Tuesday, May 1, 2007
Green Things.
When I was growing up, my parents always had the most beautiful yard in the neighborhood. They had this meticulously-trimmed St. Augustine grass (which was cranky and prone to this type of bug called a Chinch Bug, and needed tons of Sulfate of Ammonia and water--even during drought). They had a huge bougainvillea with tons of magenta flowers, and some natal plum bushes in three perfectly square shrubs lining the driveway. In the back, they had rows of roses were pruned at just the right time, yielding fragrant bouquets all spring and summer.
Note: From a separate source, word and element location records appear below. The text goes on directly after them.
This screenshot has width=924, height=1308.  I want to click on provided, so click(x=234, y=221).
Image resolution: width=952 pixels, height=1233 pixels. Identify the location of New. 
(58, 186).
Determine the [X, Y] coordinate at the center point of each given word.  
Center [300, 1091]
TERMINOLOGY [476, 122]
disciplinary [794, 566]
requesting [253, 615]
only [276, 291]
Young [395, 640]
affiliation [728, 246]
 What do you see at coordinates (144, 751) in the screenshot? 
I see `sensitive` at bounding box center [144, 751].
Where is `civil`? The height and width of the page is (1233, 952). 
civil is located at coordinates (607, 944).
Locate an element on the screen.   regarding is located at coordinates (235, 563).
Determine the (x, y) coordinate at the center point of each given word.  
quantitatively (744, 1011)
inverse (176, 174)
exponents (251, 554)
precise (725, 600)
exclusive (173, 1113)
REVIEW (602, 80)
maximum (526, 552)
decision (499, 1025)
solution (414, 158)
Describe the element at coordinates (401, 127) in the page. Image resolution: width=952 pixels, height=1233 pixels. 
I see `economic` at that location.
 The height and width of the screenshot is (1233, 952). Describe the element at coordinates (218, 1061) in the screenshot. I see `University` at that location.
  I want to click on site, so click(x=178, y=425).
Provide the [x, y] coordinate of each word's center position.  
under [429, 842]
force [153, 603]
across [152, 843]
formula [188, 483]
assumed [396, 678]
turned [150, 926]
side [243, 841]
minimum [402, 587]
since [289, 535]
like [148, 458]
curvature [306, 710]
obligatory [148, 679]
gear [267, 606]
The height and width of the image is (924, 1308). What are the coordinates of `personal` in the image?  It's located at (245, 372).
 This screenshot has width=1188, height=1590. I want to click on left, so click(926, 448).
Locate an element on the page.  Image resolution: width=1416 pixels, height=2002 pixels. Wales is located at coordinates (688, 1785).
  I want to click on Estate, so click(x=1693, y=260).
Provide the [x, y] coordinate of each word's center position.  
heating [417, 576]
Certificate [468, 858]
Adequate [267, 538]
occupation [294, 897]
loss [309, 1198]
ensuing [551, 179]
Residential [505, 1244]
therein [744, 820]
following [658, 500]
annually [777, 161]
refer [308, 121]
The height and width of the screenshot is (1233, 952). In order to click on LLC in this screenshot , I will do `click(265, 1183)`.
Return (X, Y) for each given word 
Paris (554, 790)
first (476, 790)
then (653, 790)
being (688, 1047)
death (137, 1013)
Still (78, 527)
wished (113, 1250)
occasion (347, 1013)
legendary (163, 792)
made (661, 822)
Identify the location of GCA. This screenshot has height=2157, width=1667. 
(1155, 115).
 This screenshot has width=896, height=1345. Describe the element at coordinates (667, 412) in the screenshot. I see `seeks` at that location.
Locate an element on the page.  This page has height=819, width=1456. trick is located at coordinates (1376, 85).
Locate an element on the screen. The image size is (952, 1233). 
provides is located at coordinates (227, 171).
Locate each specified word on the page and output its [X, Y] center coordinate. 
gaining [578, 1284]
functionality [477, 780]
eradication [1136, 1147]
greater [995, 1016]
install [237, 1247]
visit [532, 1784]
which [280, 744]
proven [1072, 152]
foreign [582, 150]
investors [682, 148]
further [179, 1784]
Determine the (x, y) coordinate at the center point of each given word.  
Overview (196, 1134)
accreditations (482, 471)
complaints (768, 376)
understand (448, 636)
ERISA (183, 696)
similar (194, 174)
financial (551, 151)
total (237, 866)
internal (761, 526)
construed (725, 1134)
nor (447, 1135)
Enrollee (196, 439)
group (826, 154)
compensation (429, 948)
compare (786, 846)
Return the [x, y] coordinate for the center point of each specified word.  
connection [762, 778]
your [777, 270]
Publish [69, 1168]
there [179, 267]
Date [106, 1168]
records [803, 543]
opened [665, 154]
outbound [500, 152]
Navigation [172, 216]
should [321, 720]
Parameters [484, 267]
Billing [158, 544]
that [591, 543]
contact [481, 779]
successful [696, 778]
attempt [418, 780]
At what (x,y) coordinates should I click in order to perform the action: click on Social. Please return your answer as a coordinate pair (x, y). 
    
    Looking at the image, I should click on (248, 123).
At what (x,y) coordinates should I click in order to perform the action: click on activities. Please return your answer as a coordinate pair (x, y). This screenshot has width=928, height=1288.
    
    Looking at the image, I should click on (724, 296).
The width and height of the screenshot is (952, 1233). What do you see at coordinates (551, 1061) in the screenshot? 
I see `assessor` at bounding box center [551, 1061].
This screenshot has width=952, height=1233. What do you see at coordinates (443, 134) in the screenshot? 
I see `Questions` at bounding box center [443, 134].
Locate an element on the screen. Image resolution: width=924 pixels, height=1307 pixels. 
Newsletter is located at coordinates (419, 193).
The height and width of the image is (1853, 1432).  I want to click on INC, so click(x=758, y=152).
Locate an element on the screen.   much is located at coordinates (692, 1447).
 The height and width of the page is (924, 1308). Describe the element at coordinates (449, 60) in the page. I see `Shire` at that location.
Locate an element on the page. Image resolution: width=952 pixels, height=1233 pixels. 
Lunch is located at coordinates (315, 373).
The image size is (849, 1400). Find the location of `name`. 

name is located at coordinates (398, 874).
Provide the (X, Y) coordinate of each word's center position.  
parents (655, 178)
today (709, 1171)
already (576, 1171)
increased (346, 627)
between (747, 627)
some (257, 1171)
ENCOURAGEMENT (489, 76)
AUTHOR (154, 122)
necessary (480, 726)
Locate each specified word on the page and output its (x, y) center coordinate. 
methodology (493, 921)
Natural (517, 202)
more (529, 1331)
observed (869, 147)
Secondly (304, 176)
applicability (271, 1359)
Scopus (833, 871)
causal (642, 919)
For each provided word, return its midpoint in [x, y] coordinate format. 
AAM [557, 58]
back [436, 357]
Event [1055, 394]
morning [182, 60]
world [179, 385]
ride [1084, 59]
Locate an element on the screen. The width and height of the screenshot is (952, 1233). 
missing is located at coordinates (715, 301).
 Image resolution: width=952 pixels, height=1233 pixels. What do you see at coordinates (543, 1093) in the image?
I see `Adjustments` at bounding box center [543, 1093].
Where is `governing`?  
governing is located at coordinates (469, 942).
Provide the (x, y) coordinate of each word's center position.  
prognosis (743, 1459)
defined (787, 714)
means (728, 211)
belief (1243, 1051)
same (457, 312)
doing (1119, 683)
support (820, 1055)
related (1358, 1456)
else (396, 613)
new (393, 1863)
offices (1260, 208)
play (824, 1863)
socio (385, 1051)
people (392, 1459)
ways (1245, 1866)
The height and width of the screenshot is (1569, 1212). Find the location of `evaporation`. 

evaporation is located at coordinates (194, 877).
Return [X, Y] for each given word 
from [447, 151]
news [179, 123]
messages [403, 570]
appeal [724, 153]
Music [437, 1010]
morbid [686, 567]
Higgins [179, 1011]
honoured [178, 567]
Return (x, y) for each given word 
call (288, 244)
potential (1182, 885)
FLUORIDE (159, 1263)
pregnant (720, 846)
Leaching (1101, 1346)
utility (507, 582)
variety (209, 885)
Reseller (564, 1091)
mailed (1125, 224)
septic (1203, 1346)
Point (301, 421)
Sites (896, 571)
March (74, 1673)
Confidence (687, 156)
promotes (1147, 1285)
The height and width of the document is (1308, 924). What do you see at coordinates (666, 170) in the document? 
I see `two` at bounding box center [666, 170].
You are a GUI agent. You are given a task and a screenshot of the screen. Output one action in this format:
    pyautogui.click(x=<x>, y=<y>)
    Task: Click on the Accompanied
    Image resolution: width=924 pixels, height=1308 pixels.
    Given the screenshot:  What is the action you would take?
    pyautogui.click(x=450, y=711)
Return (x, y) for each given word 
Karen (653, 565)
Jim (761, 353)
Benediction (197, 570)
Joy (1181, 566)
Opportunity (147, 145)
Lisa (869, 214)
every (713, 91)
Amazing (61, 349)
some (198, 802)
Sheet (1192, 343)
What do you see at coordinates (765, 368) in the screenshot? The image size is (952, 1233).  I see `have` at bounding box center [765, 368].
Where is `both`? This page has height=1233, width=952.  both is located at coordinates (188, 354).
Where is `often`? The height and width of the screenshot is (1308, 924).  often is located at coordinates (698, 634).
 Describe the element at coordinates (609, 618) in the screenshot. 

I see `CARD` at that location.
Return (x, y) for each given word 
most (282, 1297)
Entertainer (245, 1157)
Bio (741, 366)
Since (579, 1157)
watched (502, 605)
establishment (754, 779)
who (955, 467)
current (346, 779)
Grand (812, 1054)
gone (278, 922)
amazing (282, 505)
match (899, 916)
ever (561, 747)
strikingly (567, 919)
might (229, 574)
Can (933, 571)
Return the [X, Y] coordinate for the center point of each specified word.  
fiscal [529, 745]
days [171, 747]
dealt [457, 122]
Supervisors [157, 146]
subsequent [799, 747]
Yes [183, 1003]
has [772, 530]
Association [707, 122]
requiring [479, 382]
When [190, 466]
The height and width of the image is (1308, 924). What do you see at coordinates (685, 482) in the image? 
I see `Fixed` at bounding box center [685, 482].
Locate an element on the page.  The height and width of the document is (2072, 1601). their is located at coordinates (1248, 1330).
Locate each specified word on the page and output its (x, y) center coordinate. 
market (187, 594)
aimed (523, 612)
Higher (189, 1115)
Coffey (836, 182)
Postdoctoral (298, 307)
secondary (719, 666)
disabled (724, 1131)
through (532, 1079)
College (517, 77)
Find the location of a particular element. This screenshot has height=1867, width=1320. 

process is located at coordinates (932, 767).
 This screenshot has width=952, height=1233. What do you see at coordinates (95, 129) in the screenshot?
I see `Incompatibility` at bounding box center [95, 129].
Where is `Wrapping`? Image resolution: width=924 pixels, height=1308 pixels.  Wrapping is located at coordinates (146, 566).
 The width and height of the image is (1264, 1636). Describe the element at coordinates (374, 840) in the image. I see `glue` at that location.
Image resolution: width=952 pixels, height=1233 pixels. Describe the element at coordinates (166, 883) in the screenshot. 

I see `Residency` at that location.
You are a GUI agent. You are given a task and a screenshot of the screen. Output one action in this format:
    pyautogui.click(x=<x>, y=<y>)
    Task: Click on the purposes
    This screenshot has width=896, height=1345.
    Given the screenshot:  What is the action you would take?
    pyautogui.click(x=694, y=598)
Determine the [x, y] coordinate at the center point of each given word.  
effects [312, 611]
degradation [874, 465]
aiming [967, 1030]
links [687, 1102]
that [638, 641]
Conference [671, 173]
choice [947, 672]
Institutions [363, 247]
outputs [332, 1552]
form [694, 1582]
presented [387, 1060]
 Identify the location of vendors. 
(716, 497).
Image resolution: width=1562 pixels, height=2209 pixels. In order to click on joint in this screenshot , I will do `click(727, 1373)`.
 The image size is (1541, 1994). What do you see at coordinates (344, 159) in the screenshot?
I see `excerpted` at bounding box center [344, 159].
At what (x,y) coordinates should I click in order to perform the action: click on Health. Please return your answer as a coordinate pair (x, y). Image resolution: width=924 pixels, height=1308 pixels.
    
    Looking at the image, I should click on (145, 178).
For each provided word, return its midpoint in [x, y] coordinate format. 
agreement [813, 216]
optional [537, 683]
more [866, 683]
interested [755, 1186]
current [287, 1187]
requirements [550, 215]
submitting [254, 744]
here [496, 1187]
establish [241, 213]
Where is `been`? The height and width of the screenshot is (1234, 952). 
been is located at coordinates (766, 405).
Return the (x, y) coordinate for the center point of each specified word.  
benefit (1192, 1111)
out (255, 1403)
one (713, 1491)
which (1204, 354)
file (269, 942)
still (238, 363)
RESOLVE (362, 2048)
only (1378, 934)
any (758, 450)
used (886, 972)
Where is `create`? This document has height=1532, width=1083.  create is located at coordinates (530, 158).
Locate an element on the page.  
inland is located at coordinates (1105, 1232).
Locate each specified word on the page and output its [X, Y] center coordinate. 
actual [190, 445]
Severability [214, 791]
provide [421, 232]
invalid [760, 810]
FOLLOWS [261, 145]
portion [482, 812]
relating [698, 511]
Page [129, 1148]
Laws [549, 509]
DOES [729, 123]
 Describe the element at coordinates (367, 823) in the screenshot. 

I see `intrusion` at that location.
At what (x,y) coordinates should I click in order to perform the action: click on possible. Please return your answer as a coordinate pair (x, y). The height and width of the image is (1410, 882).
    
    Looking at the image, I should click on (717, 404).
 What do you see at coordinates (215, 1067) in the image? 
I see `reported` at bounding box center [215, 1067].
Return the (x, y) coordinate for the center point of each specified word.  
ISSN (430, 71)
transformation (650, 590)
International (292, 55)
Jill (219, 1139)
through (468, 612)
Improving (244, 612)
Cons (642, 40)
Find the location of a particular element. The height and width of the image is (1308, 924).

Unlike many of the nouveau riche springing up around us, my parents didn't rely on underpaid migrant gardeners to do their landscaping. They did it temselves, and were out there hours every week
I thought they were crazy.
I couldn't believe the amount of time these two spent being yard-proud. Through heat waves and mosquito infestations, sunburns and randy teenaged boys whooping out of their car windows at my mother in her bathing suit, pushing the mower, my parents tended to that yard as if their lives depended upon it. Frankly, I didn't get it at all.
So, I'm surprised to report that I've lived a lot of places as an adult, hoping with each one that it'd be permanent, by the way. And as a consequence, I have planted gardens at each place. Bulbs that would come back year after year, perennials that would also, and splashy annuals that added flash while the the others came up. And, without exception, we had to move again before I got to see how well these gardens took. But with each one, I found the whole process more and more addictive.
So, the irony is that after years spent trying to avoid yard work, I'm now calling my parents frequently, asking them when to prune this, how to eradicate that and what grows where. I even have a gardening site bookmarked on my browser and (gasp!) gardening books. Nobody who had known me during my childhood would have ever guessed on this outcome on a bet.
Which just goes to show, people can change at any age, so don't get too set in your impressions of them.